____ Passage for review

Sunday we had our first bradley birth class. It was really fun to get to be with other couples going through the same things as us, and being able to all talk about our little girls and boys. The class was really encouraging and I think it is going to be such an asset.











baby: Considering what happened... she's a champ. My only prayer is that the adenosine won't have any lasting effects on her. We were assured that it won't... but it's still hard to think about. I've been so cautious to not take anything...and here they are giving me a drug that stops my heart for a few seconds. It is all in God's hands and not mine. He is mighty to save.

me: i've talked enough about me.

Wednesday, March 9, 2011

24 weeks. back home.

What an awesome vacation! We had such a blast, and are now ready for the rest of the crazy year.

We had a great flight home and somehow arrived early! Our shuttle driver was from India and told us all kinds of unknown facts about India and the Indian people. "You wouldn't believe it if i told you... that Jesus is actually buried in India." he was right... we don't believe it.

During the trip, Naz and i talked about how much fun it will be that the next time we come we will have a little girl with us, a little girl who recently decided to start kicking a lot. She's getting strong too, she moves my whole body when she moves....so weird.

Now that we are home, all i can think about is getting ready for her to come, even though I should be unpacking. We are able to move into a 2 bedroom apartment in the same complex we are in now which is SO rad. We love where we live and now having a bedroom for the little girl just makes it even better. I had no idea where i was going to put her or any of her stuff in our little place, but now its on to cleaning, de-cluttering, organizing, and painting a new apartment. Lord give me strength.
baby: like i said... she is moving. a lot. She might not be lazy like we were hoping. haha. It's great that Naz can finally feel her move. I love our family time.

mom: I did surprisingly well on our trip. I had lots of energy to keep up with everyone else. our last day i got a little burnt so i stayed home for the second beach adventure, but i did much better then i thought i was going to... energy is an awesome thing.

Saturday, March 5, 2011

loving.

We are loving our time here in hawaii.... so what if it rained the first two days? and it wasn't just typical hawaii rain... it was a solid downpour. Today it cleared up enough for us to try some snorkeling. Jon wasn't feeling too well so he and Jen stayed at the house while Naz and i went down to Kapa'a for lunch and to go to some shops. We then went to 'Anini beach and Naz talked me into going into the water. It was a little chilly but it was mostly because of the pounding wind and the sun wasn't out completely. Naz saw a huge blue fish but i missed it. When we got out i noticed this local guy combing thru the sand with a little jar, i asked him what he was collecting and he showed me these tiny little sea shells. they were so rad! Naz and i spent the next 20 min collecting them... I'm so excited to bring them back home to the jar of sand that we brought home the last time we came.

________
____ Data shown

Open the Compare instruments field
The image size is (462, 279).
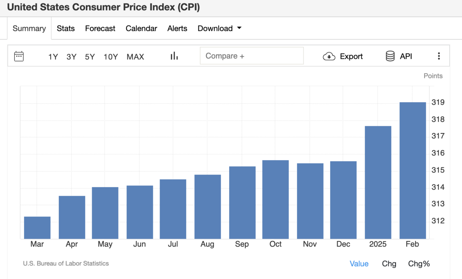(x=252, y=55)
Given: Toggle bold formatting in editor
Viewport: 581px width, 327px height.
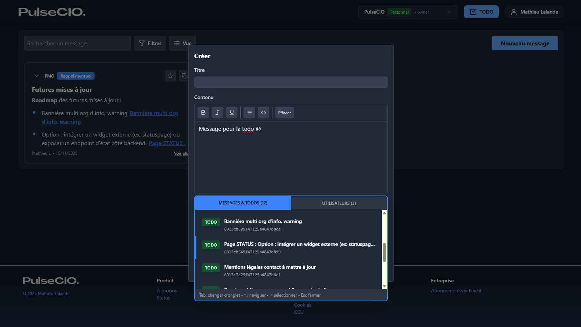Looking at the screenshot, I should 203,113.
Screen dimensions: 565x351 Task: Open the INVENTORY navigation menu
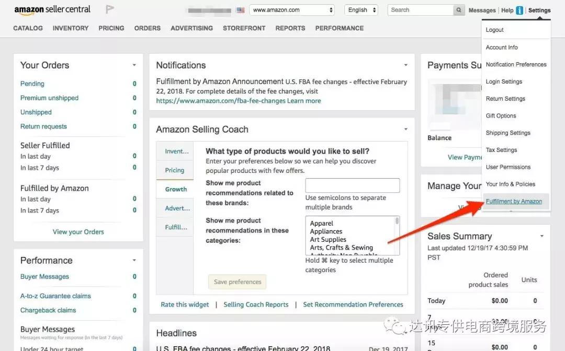[71, 28]
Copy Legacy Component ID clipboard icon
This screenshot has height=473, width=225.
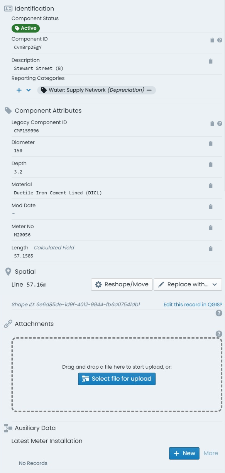tap(212, 124)
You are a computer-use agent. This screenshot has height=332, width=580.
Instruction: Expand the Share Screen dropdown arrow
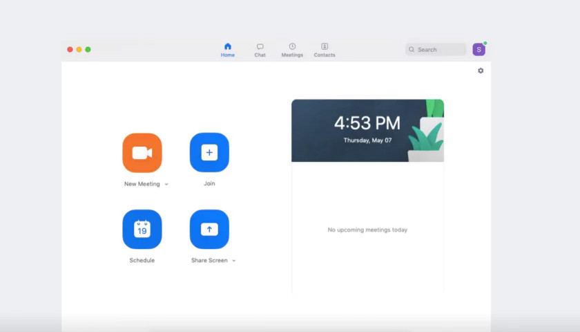point(234,261)
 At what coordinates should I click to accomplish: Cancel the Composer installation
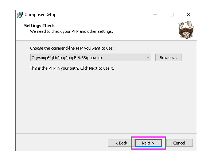pyautogui.click(x=179, y=143)
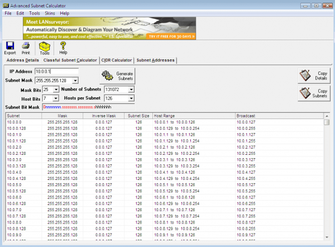Open the Tools toolbar icon

coord(44,46)
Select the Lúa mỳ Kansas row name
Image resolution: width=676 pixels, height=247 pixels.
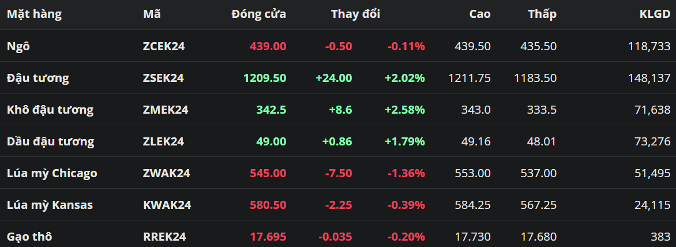50,205
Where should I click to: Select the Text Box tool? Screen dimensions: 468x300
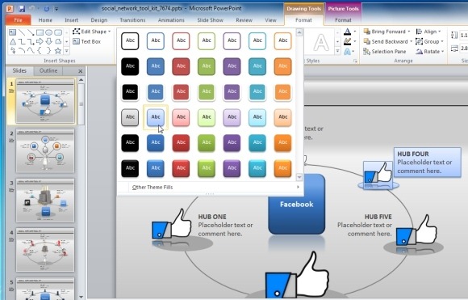coord(87,41)
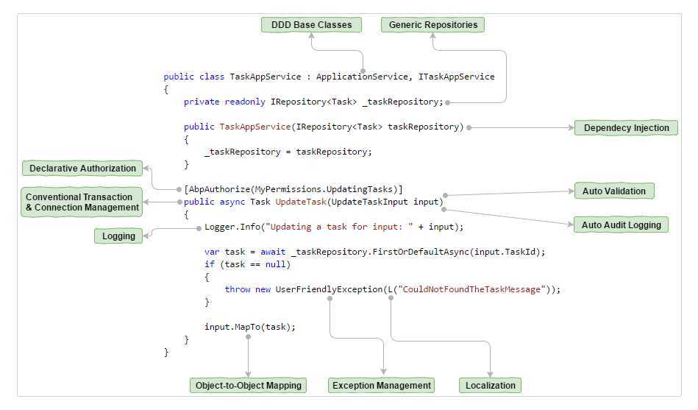This screenshot has height=410, width=698.
Task: Select the Generic Repositories label box
Action: [x=432, y=25]
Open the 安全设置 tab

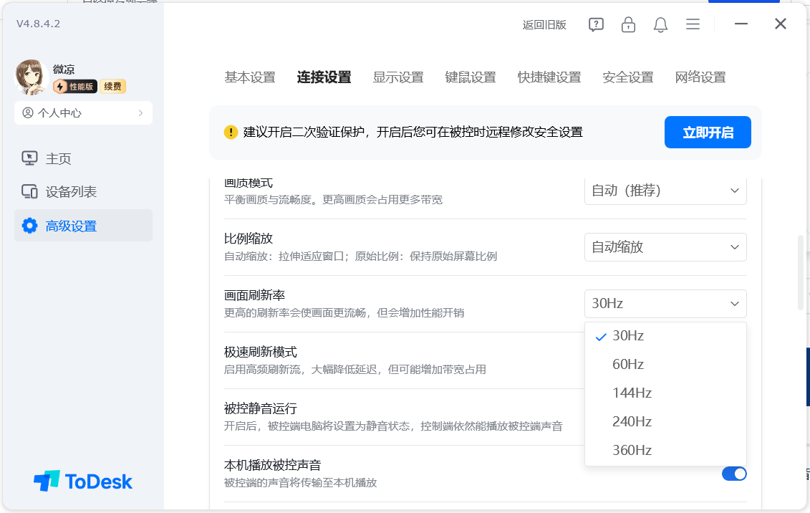tap(628, 77)

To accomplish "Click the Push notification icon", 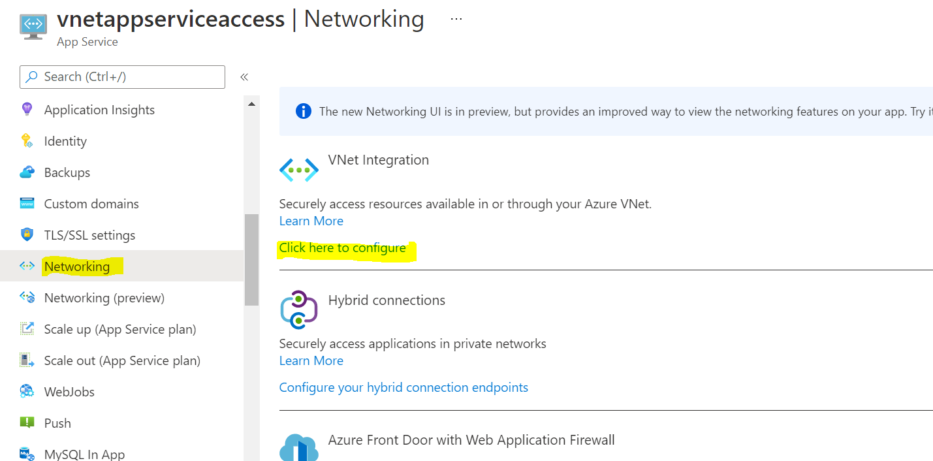I will [27, 423].
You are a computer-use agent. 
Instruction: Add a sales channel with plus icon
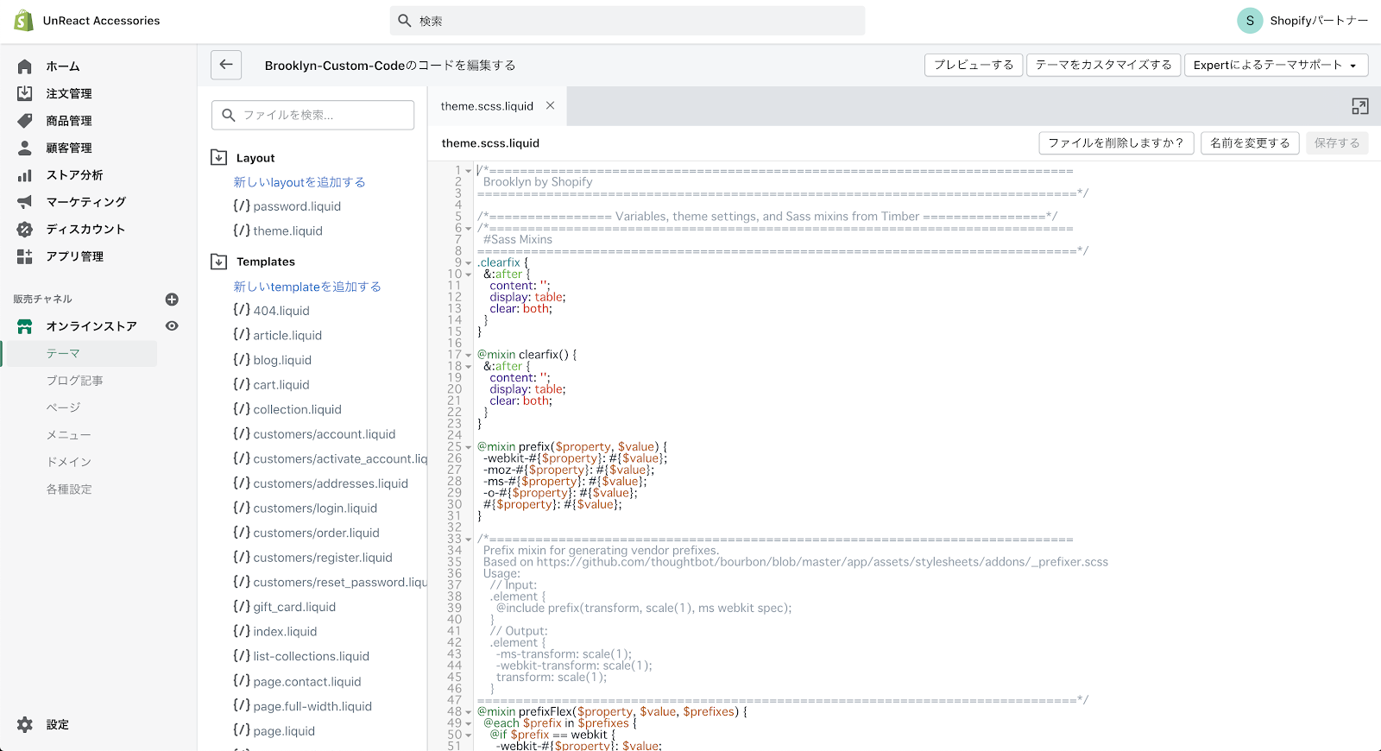point(172,300)
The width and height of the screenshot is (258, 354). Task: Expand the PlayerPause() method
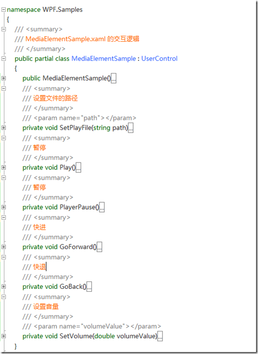click(3, 207)
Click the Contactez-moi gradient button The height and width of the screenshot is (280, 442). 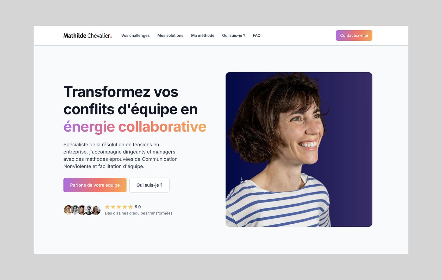pos(354,35)
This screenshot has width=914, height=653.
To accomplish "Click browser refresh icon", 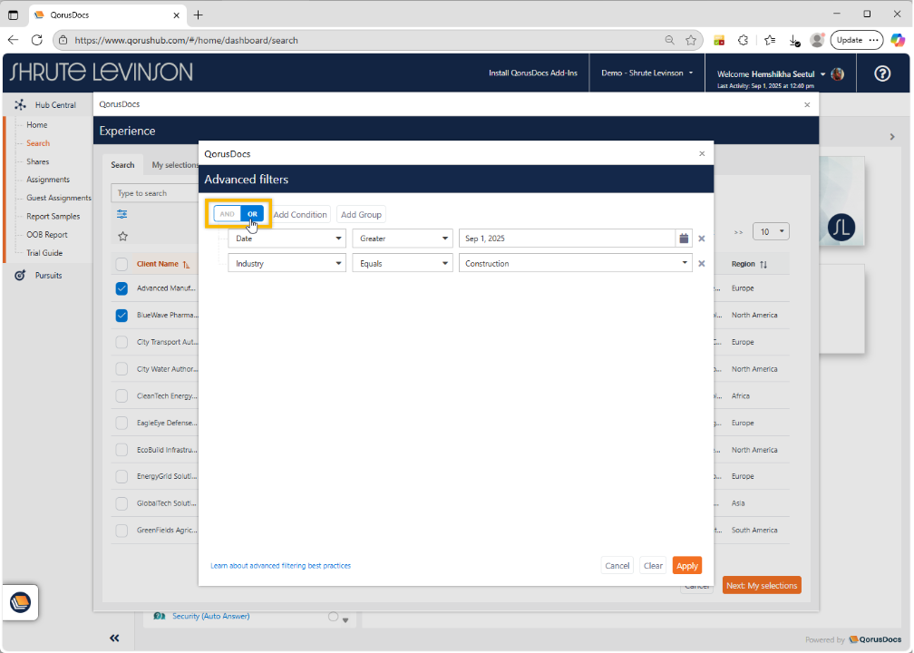I will coord(37,40).
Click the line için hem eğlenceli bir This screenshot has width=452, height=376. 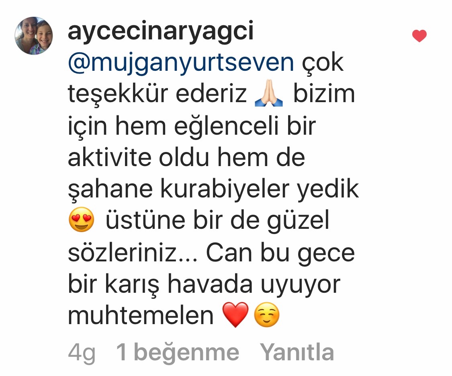tap(192, 127)
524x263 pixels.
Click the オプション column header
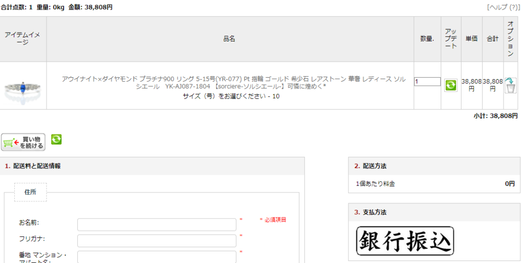510,39
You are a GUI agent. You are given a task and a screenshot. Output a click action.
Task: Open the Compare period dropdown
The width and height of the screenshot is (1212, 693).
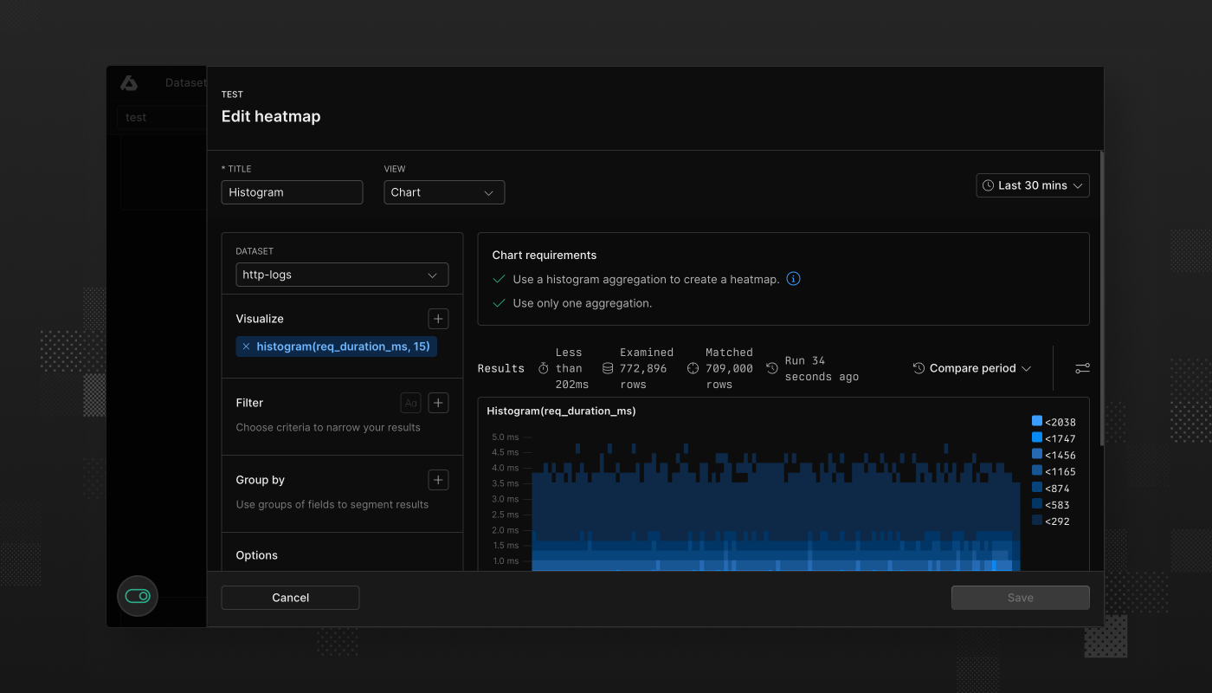(971, 367)
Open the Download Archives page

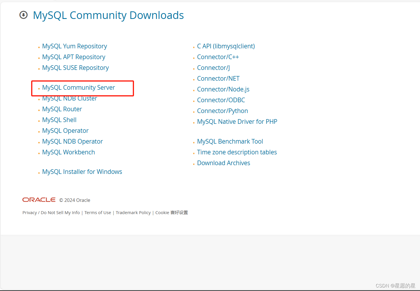224,163
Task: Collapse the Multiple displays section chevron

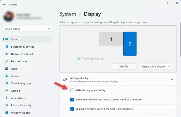Action: (x=172, y=79)
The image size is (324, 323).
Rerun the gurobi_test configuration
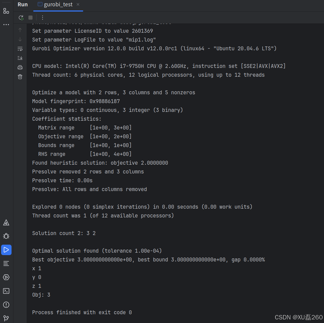21,17
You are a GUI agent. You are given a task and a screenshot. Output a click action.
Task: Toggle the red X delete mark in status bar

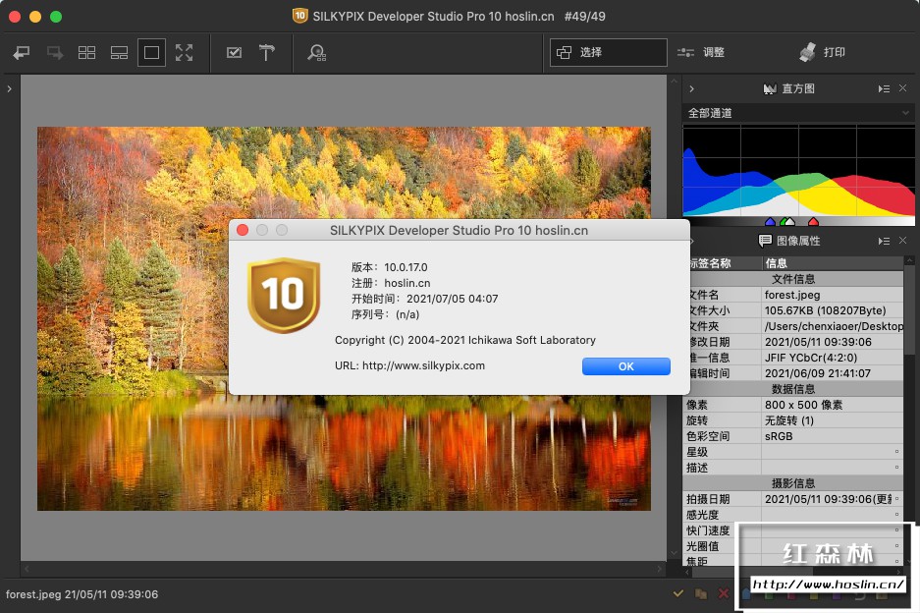point(724,593)
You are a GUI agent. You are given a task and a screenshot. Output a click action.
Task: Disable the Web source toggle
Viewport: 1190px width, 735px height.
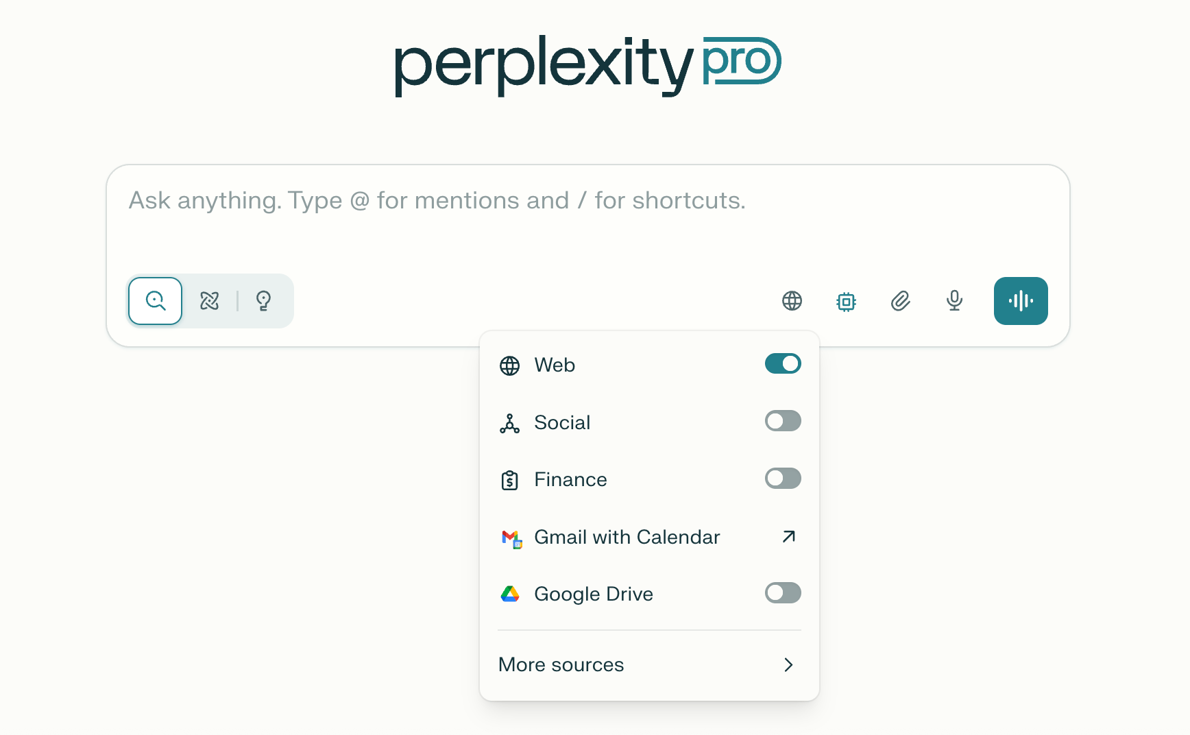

________

# Activity:
Can you copy the pregnancy blog from "mom: I did surprisingly" to "an awesome thing.", but with "energy" changed to "stamina"?

# Result of the exercise:
mom: I did surprisingly well on our trip. I had lots of stamina to keep up with everyone else. our last day i got a little burnt so i stayed home for the second beach adventure, but i did much better then i thought i was going to... stamina is an awesome thing.